Orange Book & KPSS Data Acquisition Status

Last Updated: December 28, 2025 Status: Awaiting manual data downloads

Summary

We’re working on Days 1-4 of the Orange Book extension plan, which involves acquiring and exploring two key datasets:

FDA Orange Book - Patents for FDA-approved drugs (~3K patents)
KPSS Patent Values - Market-based patent valuations (3-4M patents)

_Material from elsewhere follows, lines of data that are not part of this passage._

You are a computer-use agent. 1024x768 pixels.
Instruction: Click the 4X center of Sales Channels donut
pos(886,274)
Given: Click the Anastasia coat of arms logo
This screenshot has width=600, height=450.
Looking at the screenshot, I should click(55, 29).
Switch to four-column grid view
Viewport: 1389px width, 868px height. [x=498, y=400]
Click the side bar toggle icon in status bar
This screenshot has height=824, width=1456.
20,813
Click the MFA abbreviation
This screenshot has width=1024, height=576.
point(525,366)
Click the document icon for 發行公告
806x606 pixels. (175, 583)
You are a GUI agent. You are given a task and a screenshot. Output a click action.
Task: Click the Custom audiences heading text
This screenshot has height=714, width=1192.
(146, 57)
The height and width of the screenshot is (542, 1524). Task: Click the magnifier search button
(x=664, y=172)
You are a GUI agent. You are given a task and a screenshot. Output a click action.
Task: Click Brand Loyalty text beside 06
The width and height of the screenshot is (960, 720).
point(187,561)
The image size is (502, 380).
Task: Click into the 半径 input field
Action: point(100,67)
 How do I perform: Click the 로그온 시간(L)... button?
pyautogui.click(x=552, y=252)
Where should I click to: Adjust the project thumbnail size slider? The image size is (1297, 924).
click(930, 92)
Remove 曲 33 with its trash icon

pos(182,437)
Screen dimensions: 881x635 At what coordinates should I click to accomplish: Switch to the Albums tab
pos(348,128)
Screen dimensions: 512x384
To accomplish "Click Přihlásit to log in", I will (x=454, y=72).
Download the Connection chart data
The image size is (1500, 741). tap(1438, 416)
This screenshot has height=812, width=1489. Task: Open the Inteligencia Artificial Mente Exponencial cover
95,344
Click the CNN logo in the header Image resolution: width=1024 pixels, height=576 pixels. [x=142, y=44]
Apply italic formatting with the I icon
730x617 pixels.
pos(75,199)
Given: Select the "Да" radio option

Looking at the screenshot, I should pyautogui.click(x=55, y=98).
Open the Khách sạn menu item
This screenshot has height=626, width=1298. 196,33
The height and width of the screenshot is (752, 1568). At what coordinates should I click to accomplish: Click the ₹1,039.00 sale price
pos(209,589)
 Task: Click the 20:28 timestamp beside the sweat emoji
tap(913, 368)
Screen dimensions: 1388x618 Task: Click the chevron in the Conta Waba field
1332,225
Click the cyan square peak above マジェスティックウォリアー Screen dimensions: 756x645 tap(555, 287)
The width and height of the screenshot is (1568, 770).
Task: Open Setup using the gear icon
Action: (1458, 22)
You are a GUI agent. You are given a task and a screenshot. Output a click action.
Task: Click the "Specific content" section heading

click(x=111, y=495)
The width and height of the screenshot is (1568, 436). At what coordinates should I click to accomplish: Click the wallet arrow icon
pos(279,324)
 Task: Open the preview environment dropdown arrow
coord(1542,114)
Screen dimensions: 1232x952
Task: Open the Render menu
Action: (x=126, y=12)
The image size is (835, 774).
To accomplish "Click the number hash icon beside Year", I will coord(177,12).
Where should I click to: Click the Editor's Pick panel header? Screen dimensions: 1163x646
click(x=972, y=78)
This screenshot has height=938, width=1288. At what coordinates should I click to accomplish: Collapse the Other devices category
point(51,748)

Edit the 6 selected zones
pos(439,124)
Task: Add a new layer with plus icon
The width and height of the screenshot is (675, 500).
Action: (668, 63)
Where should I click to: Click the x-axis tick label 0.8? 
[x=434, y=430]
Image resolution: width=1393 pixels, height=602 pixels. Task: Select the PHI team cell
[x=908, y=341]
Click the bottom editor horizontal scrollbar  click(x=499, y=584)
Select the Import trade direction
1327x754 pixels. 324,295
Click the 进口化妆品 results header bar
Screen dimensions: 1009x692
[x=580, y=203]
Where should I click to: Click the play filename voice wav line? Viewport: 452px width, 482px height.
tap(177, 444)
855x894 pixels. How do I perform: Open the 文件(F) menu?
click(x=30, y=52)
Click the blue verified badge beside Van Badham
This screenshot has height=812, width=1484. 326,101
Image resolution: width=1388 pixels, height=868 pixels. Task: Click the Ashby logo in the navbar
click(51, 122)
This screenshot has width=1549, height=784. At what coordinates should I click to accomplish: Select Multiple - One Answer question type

Both datasets require manual downloads due to network restrictions. Exploration scripts are ready to run once data is available.

What We’ve Prepared

✅ Ready to Use

Orange Book Exploration
- Location: /data/orange_book/
- README documenting data sources and key questions
- Python exploration script: explore_orange_book.py
- Will analyze: data structure, FK/PK relationships, patent formats, ontologies
KPSS Exploration
- Location: /data/kpss/
- README documenting data sources and challenges
- Python exploration script: explore_kpss.py
- Will analyze: value distributions, time coverage, match rates
Site Integration
- Added Orange Book plan to research page: /research/index.html
- Plan accessible at: /orange-book-plan

What We Need From You

🔴 Critical Data Downloads

1. Orange Book Data

Download URL: https://www.fda.gov/media/76860/download

Steps:

Click the link above (or go to https://www.fda.gov/drugs/drug-approvals-and-databases/orange-book-data-files)
Download the ZIP file (should be ~5-10 MB)
Save as: /data/orange_book/orange_book.zip
Run: python data/orange_book/explore_orange_book.py

What we’ll get:

patent.txt - Patent numbers, expiration dates, approval numbers
products.txt - Drug names, active ingredients, approval dates
exclusivity.txt - Market exclusivity info

Key questions to answer:

What’s the patent number format? (Need to match our USPTO IDs)
How many patents total? (~3,000 expected)
What are the FK relationships? (How do patents link to products?)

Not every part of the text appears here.